Text excerpt
• • •
Alongside that was £40m of additional government grant to local authorities to help boost alternative temporary accommodation models. We encouraged and enabled local authorities to increase fishing in the private rented sector: more leasing, and more deals with landlords and agents to supply more private sector homes for more public responsibility households – incentivising landlords and property owners, and squeezing still further anyone wanting to rent ‘normally’. 

And, of course, for every successful statutory homeless household who moved in to better-quality self-contained temporary accommodation and out of B&B hotels, that’s a possible home not available to a huge list of other public and social sector bodies also chasing private rented sector placements for their client group. 

A key point with both my time in the private sector leasing scheme and at the Bed & Breakfast Unit was we knew we were not solving or stopping homelessness – we were making it better (or so we hoped) for those enduring it at that time. But ultimately we knew more homes were needed, because unless you have people in large numbers moving out of temporary accommodation and into long-term stable homes, you will never satisfy the needs of the large numbers coming in to the system.  

And now, to bring this tale to an end, and back to Stephen Timms – someone with a long and proud track record in support for housing – I was part of the founding team for Local Space in 2006, a new housing association set up in Mr Timms’ back yard in partnership with Newham. The council at the time was the single biggest user of temporary accommodation, and recognised homelessness was not going to be solved in the near future. So why continue to pay money on a three-year cycle to private landlords and agents only to have to renegotiate and increase payments three years later? 

But while Local Space did fantastic things to improve quality and provide longer-term stability for homeless households, these were not newly commissioned, newly built homes, increasing the overall housing stock to meet needs. No, instead we did what I seem to have done throughout my housing career: robbed Peter to pay Paul, buying and acquiring the best-quality stock that we could afford on the open market to meet people’s needs – securing them for homeless households, but snatching them away from the mainstream PRS or private home-buyers.
• • •
Copy the temporary accommodation text starting at "And, of course, for" and ending at "their client group.", swapping "client group" for "service users". The lines after this point come from a different source.
• • •
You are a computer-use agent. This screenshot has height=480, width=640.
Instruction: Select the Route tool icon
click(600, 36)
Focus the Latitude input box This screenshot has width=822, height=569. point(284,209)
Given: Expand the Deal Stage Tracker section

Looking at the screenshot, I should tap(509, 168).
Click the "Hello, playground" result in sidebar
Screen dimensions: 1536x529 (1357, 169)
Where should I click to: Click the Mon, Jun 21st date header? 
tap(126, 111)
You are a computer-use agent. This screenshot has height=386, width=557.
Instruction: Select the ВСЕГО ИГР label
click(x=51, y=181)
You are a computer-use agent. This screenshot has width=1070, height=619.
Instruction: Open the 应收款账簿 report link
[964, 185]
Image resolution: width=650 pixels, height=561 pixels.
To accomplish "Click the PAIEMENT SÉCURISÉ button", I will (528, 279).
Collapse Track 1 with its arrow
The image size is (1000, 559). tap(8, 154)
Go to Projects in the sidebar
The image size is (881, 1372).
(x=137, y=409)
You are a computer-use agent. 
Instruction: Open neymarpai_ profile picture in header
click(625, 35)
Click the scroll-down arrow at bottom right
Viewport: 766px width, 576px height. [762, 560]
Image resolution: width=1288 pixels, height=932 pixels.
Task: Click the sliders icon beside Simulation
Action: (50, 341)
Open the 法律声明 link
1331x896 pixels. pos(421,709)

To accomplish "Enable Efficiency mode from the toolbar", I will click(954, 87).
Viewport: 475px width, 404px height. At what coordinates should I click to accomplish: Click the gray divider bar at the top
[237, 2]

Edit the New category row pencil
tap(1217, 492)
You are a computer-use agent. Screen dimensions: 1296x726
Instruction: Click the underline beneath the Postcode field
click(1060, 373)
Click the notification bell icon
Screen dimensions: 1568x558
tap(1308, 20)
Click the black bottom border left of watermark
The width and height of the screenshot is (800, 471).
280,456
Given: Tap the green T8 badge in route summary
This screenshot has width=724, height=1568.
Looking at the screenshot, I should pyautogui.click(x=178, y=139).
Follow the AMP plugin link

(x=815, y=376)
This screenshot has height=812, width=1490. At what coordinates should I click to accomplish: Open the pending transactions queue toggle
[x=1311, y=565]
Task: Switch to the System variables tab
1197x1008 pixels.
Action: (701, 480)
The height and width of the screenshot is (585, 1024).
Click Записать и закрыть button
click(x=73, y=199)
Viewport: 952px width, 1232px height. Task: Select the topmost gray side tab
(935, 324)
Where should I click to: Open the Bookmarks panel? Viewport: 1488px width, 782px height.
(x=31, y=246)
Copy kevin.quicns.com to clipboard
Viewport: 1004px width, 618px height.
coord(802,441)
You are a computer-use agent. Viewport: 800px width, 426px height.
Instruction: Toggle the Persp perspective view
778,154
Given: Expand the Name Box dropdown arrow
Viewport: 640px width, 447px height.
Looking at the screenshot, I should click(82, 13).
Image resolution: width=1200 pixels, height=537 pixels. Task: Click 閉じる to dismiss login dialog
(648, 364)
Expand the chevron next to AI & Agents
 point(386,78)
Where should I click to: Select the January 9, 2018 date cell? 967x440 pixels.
• • •
Problem solution
And, of course, for every successful statutory homeless household who moved in to better-quality self-contained temporary accommodation and out of B&B hotels, that’s a possible home not available to a huge list of other public and social sector bodies also chasing private rented sector placements for their service users.